[[ Entries shown open ]]
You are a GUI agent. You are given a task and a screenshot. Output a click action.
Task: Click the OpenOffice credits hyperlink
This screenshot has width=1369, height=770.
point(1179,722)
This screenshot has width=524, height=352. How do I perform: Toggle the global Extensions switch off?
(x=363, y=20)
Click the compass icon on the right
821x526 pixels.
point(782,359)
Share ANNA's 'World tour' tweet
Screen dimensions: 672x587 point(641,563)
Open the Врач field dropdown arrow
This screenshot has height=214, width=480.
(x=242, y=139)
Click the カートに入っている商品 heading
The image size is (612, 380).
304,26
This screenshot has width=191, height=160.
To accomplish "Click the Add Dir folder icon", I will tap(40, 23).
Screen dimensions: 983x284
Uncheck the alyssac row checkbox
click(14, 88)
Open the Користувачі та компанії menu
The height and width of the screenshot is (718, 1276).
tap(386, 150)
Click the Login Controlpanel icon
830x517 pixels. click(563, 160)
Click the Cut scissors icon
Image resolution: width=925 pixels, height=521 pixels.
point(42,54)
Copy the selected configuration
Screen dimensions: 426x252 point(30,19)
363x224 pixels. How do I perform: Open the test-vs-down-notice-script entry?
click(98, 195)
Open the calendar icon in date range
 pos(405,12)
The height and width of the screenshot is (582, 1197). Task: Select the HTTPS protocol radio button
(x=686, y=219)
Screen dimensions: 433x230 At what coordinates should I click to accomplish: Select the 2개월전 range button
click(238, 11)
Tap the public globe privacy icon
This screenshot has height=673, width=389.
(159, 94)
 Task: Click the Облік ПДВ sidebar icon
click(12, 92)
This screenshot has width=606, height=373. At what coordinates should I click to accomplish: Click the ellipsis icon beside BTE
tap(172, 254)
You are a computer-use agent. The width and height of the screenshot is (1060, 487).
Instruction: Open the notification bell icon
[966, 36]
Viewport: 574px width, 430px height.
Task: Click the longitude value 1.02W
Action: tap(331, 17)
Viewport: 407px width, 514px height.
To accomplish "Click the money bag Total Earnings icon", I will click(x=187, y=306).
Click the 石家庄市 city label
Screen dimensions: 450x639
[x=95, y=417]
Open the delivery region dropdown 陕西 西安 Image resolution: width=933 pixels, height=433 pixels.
[[ Entries shown closed ]]
Search the entries for the word "agent", then copy every line in which it is found.

_Solution_:
You are a GUI agent. You are given a task and a screenshot. Output a click action.
You are a computer-use agent. The width and height of the screenshot is (1060, 487).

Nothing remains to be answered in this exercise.